Sabemos que el testaferro es un individuo que una o más personas utilizan para colocar fortunas a su nombre con el propósito de ocultar o proteger actividades ilícitas, lograr desviar cualquier intento de robo o sustracción de los valores, no asumir compromisos tributarios frente al fisco o evitar el asedio de otros familiares o amigos reclamando o pidiendo ayuda al verdadero dueño de la fortuna.
Generalmente la sociedad lo rechaza y trata de procesarlo porque subvierte su soporte estructural y su funcionamiento.
En nuestro país se han producido escándalos con testaferros y no se ha reportado (que yo recuerde) ninguna condena a nadie por usarlos para ocultar robos o delitos contra el dinero público.
Fue histórico y bastante gracioso el caso del empleado amigo o pariente del ingeniero Diandino Peña que “sanamente” lleno de una ingenuidad asombrosa, confesó públicamente que, por algo así como cariño, amistad o lealtad, firmaba todos los papeles que el ingeniero le presentaba (creo que afirmó sin leerlos) y, si era necesario, le firmaría cualesquiera otros que en el futuro él le presentara.

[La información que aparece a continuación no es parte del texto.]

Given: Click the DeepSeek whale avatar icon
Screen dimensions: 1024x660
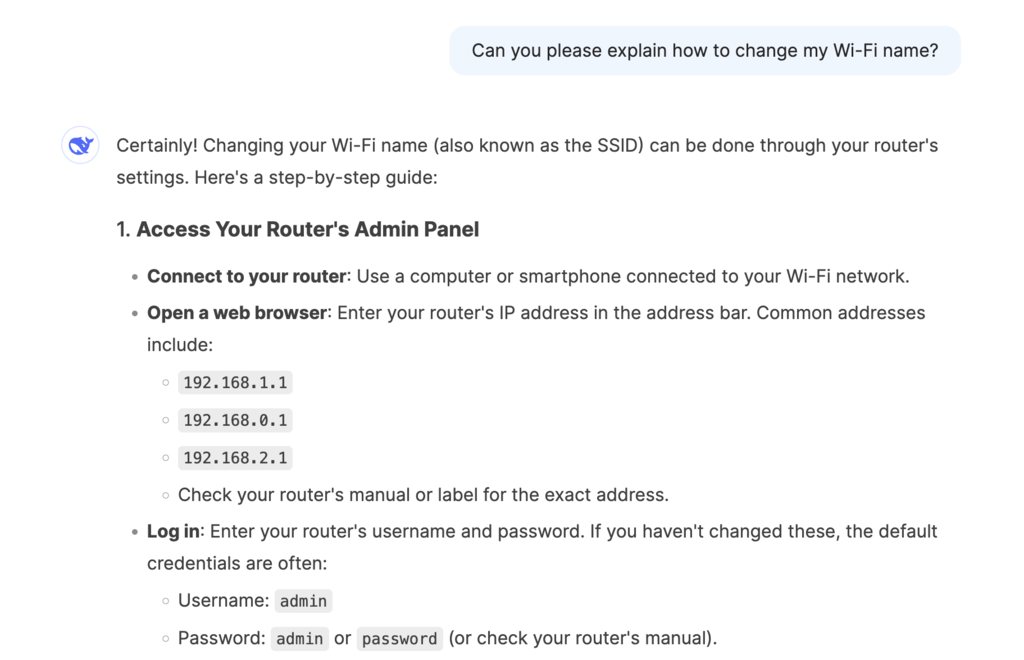Looking at the screenshot, I should (x=80, y=146).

Sin embargo, con el renacimiento o resurrección del caso Odebrecht luce que no hay testaferros y que el arma favorita de los acusados que quedan será la estrategia acuñada por el angelito Rondón (el de los 92 millones de dólares) que, al final de todos sus argumentos, proclama desafiante “búsquenme las pruebas”, sabiendo, como cualquier niño de primaria, que ni él ni sus cómplices tienen ningún motivo para acusarse mutuamente ni les interesaba dejar rastros o pruebas de sus negociaciones, evidenciando que el calificativo de “pendejos” no es para ellos, sino para sus acusadores.